A newer version of this document is available. Customers should click here to go to the newest version.

Document Table of Contents

8.7. Static Memory Coalescing

Static memory coalescing is an Intel® FPGA SDK for OpenCL™ Offline Compiler optimization step that attempts to reduce the number of times a kernel accesses non-private memory.

The figure below shows a common case where kernel performance might benefit from static memory coalescing:

Figure 87. Static Memory Coalescing


Consider the following vectorized kernel:

__attribute__((num_simd_work_items(4)))
__attribute__((reqd_work_group_size(64,1,1)))
__kernel void sum (__global const float * restrict a,
                   __global const float * restrict b,
                   __global float * restrict answer)
{
   size_t gid = get_global_id(0);

   answer[gid] = a[gid] + b[gid];
}

The OpenCL™ kernel performs four load operations that access consecutive locations in memory. Instead of performing four memory accesses to competing locations, the offline compiler coalesces the four loads into a single wider vector load. This optimization reduces the number of accesses to a memory system and potentially leads to better memory access patterns.

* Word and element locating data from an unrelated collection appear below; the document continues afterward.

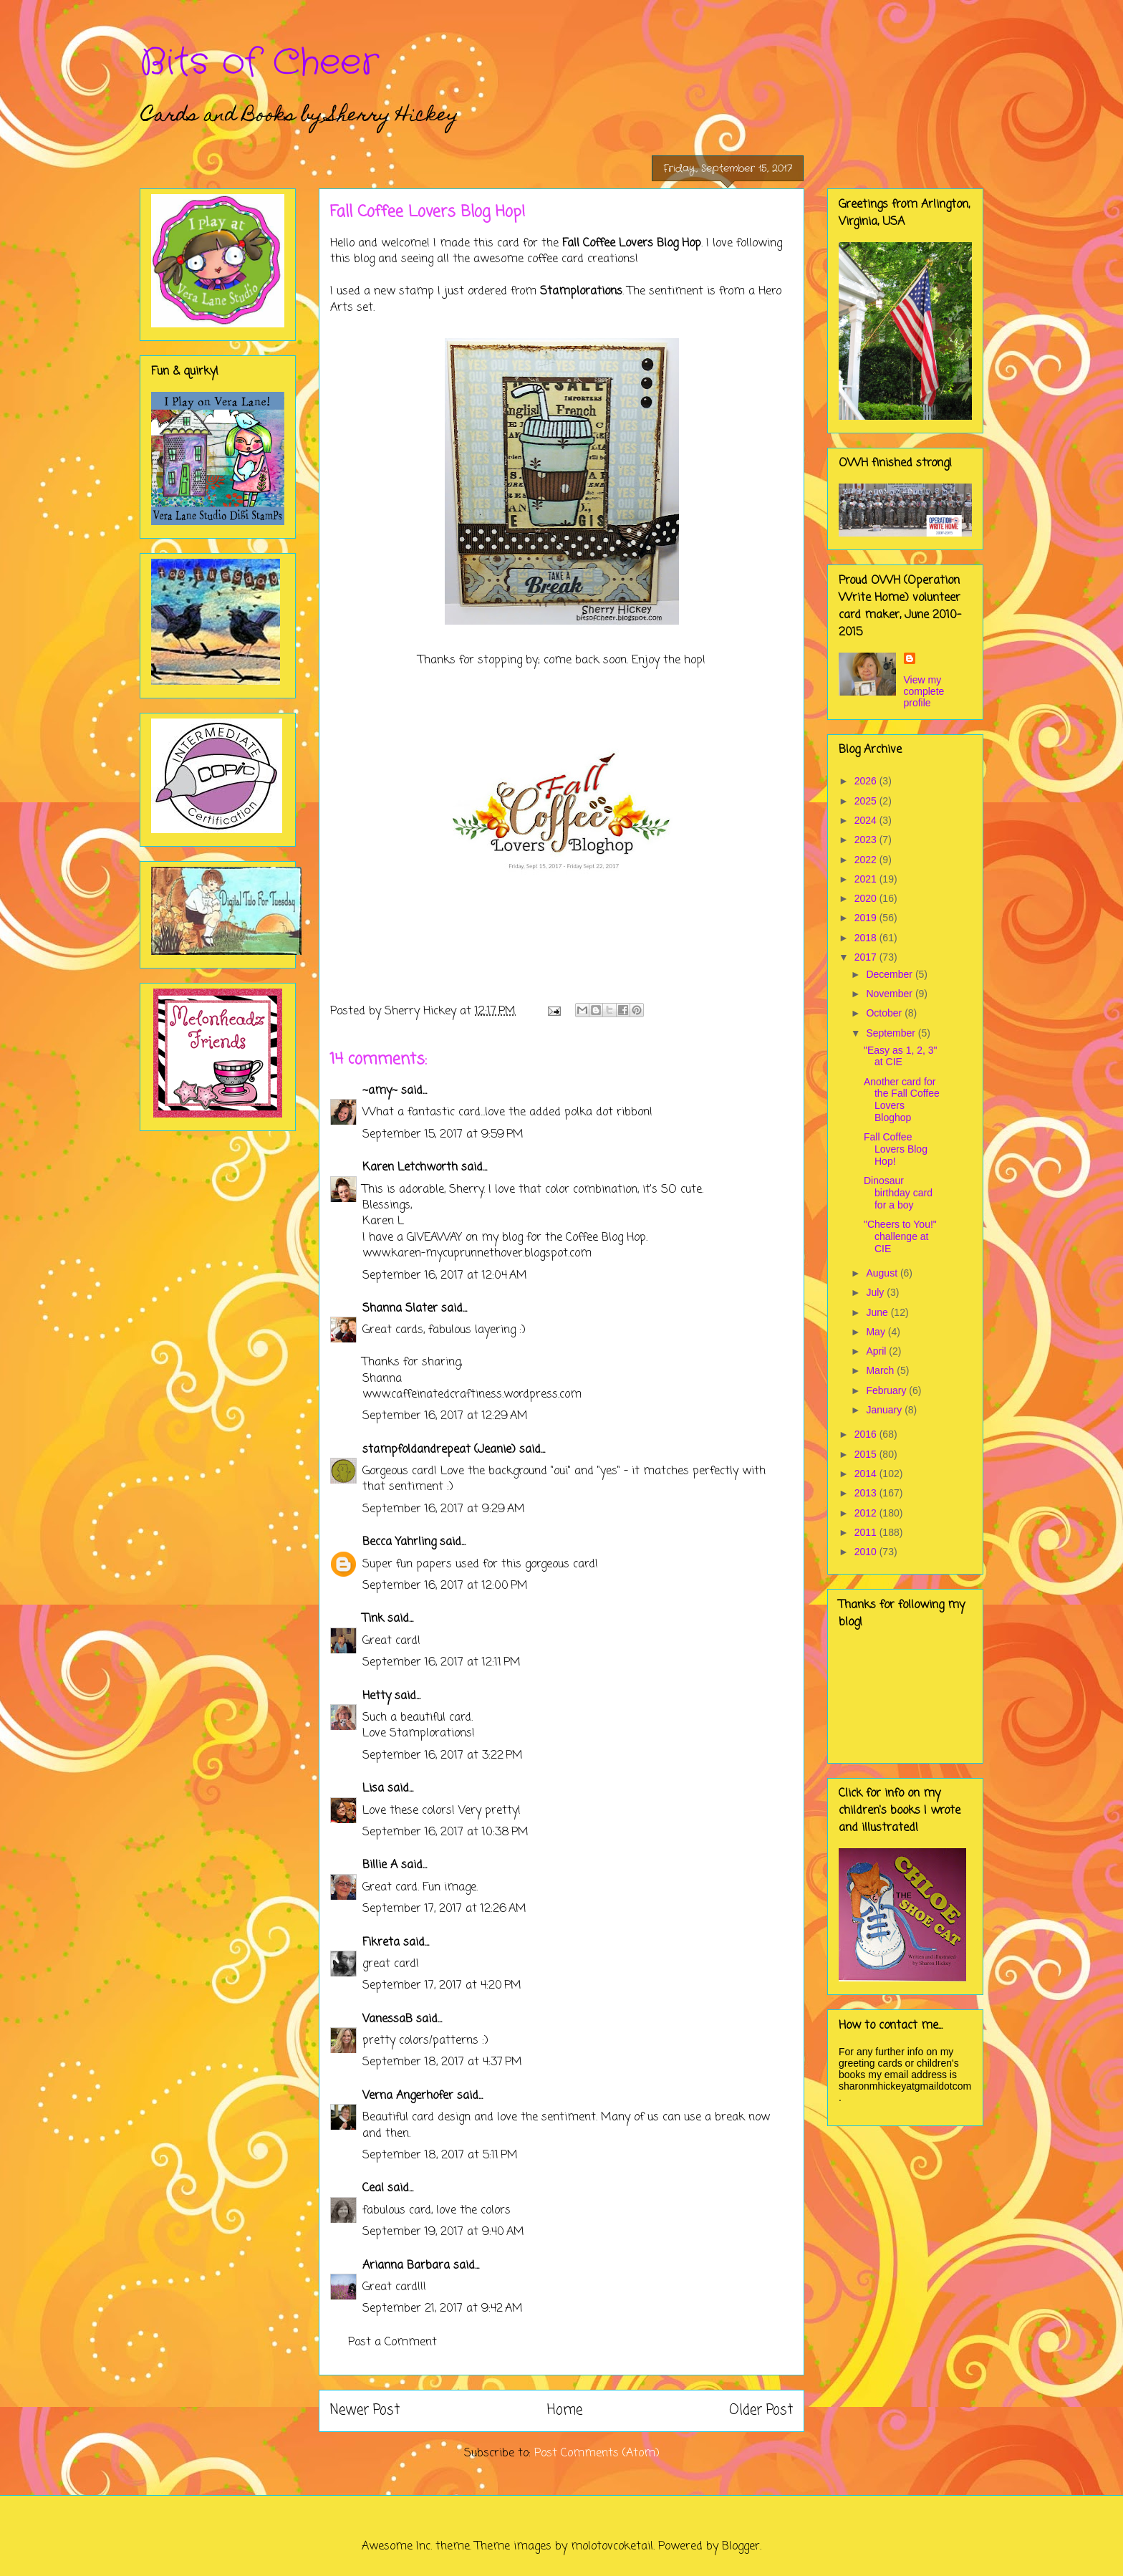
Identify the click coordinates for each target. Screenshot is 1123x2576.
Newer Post (365, 2410)
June (878, 1312)
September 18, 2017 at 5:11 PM (440, 2155)
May (876, 1331)
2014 (866, 1473)
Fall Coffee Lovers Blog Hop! (895, 1149)
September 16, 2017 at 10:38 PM (445, 1832)
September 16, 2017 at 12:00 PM (445, 1586)
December (890, 974)
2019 (866, 917)
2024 (866, 820)
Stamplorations (581, 291)
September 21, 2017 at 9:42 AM (442, 2308)
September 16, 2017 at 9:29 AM (443, 1509)
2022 (866, 859)
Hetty (376, 1696)
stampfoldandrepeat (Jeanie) (439, 1449)
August (883, 1273)
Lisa (373, 1788)
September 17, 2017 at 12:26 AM (444, 1909)
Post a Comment (392, 2342)
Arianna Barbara (406, 2265)
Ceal (373, 2188)
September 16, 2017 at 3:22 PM (442, 1755)
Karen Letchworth (410, 1167)
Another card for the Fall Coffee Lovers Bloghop (902, 1099)
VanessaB (387, 2019)
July (876, 1292)
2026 (866, 781)
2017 (866, 957)
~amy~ (379, 1091)
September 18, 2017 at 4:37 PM (442, 2062)
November (890, 993)
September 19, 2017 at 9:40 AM (443, 2232)
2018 (866, 937)
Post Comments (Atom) (597, 2453)
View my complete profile (924, 691)
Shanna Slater (400, 1308)
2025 (866, 801)
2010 (866, 1551)
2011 (866, 1532)
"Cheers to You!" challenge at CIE (900, 1236)
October (885, 1013)
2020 (866, 898)
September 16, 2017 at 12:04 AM (444, 1275)
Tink (373, 1619)
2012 (866, 1513)
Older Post (761, 2410)
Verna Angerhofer (407, 2096)
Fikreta (381, 1942)
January (885, 1410)
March (881, 1370)
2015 (866, 1454)
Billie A (379, 1865)
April (877, 1351)
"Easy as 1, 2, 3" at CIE (901, 1056)
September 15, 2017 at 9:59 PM (443, 1134)
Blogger (741, 2546)
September (891, 1033)
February (887, 1390)
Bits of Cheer (259, 63)
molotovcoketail (612, 2546)
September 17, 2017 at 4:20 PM (441, 1985)
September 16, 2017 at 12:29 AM (445, 1416)
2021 (866, 879)
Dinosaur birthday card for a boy (898, 1193)
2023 (866, 839)
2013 (866, 1493)
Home (564, 2410)
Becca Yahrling (399, 1542)
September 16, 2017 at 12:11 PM (441, 1662)
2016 (866, 1434)
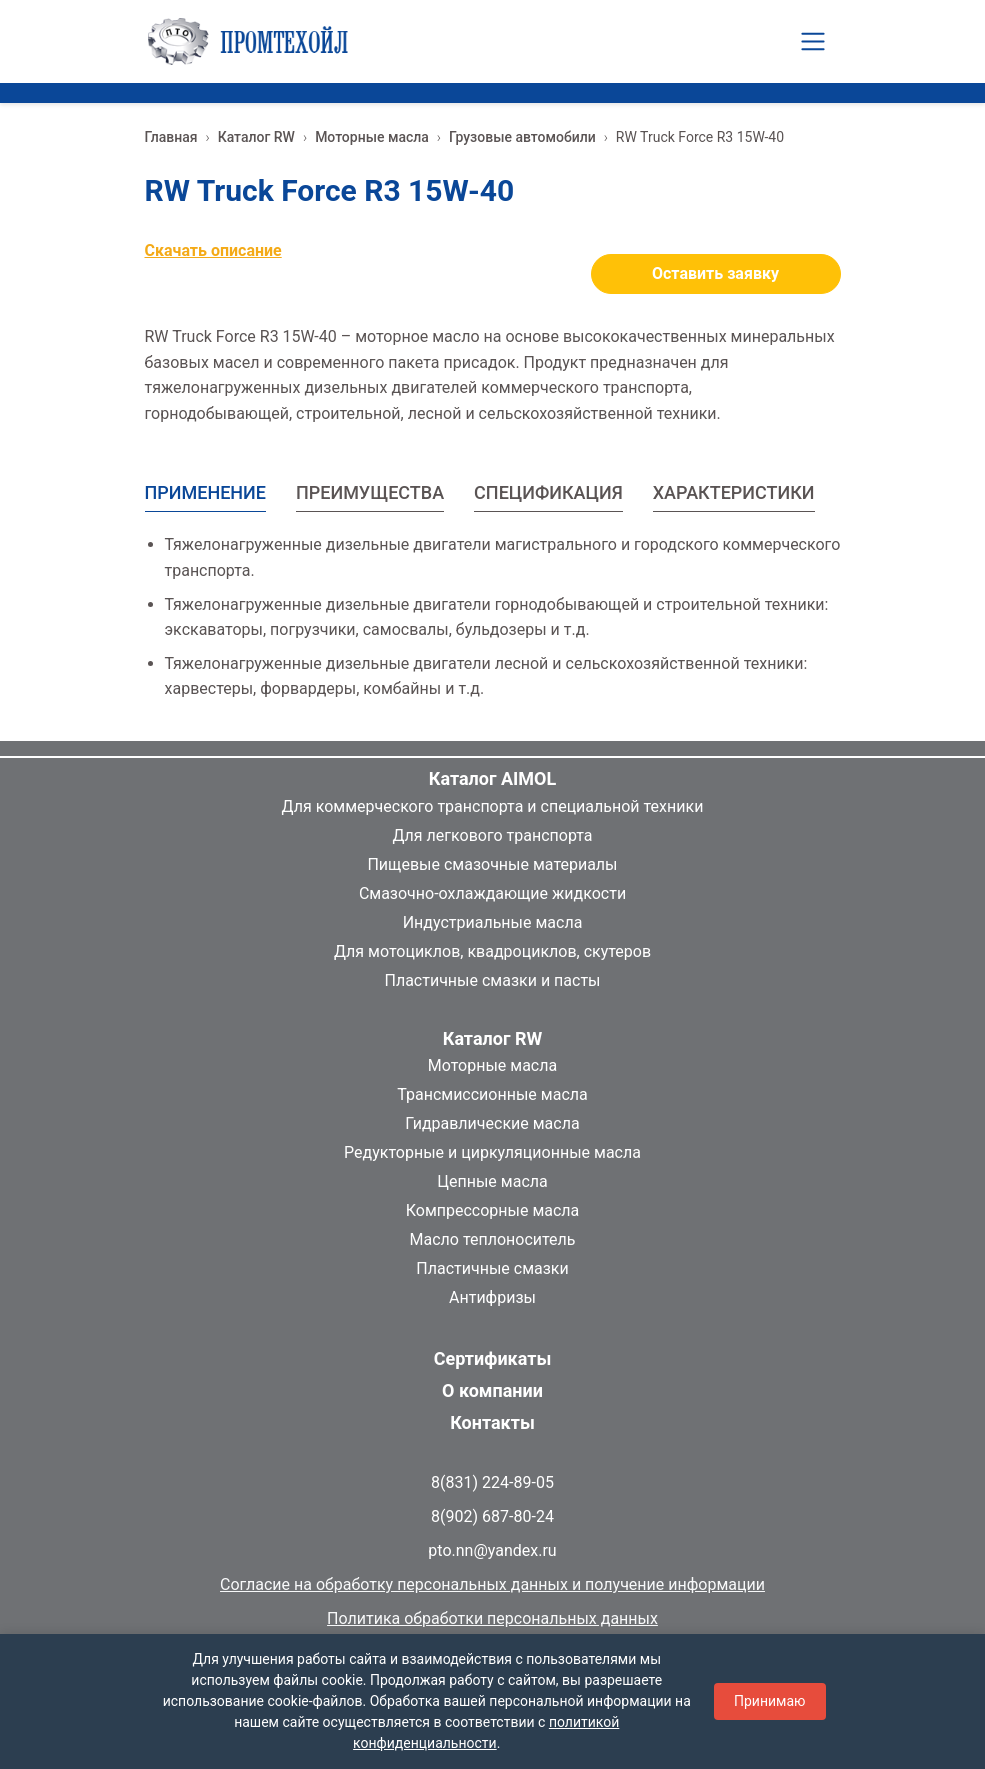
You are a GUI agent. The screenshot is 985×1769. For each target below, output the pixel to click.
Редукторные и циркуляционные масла (492, 1152)
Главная (171, 137)
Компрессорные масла (493, 1210)
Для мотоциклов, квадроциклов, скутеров (492, 951)
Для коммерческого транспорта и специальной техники (493, 806)
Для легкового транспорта (492, 835)
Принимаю (770, 1701)
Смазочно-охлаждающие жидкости (492, 893)
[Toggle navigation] (813, 41)
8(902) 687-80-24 (492, 1516)
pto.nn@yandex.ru (492, 1550)
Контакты (492, 1422)
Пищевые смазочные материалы (492, 864)
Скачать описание (213, 250)
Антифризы (492, 1297)
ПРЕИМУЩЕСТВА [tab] (370, 492)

Although the offline compiler performs static memory coalescing automatically when it vectorizes the kernel, you should use wide vector loads and stores in your OpenCL code whenever possible to ensure efficient memory accesses. To implement static memory coalescing manually, you must write your code in such a way that a sequential access pattern can be identified at compilation time. The original kernel code shown in the figure above can benefit from static memory coalescing because all the indexes into buffers a and b increment with offsets that are known at compilation time. In contrast, the following code does not allow static memory coalescing to occur:

__kernel void test (__global float * restrict a,
		          __global float * restrict b,
                    __global float * restrict answer;
		          __global int * restrict offsets)
{
 size_t gid = get_global_id(0);

 answer[gid*4 + 0] = a[gid*4 + 0 + offsets[gid]] + b[gid*4 + 0];
 answer[gid*4 + 1] = a[gid*4 + 1 + offsets[gid]] + b[gid*4 + 1];
 answer[gid*4 + 2] = a[gid*4 + 2 + offsets[gid]] + b[gid*4 + 2];
 answer[gid*4 + 3] = a[gid*4 + 3 + offsets[gid]] + b[gid*4 + 3];
}

The value offsets[gid] is unknown at compilation time. As a result, the offline compiler cannot statically coalesce the read accesses to buffer a.